::: SUPPLIED DATA :::

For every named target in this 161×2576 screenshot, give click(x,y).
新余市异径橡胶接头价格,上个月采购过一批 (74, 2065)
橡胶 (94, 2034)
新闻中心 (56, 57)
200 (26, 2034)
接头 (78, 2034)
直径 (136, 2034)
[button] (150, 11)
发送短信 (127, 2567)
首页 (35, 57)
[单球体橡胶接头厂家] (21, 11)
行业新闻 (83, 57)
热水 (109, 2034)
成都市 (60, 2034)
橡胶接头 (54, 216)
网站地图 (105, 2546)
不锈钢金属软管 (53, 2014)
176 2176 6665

:::

Please give the full set of data again exactly.

▶ **OUTPUT BELOW**
For every named target in this 161×2576 screenshot, give click(x,y).
新余市异径橡胶接头价格,上个月采购过一批 (74, 2065)
橡胶 (94, 2034)
新闻中心 (56, 57)
200 (26, 2034)
接头 (78, 2034)
直径 (136, 2034)
[button] (150, 11)
发送短信 (127, 2567)
首页 (35, 57)
[单球体橡胶接头厂家] (21, 11)
行业新闻 (83, 57)
热水 (109, 2034)
成都市 (60, 2034)
橡胶接头 (54, 216)
网站地图 (105, 2546)
不锈钢金属软管 (53, 2014)
176 2176 6665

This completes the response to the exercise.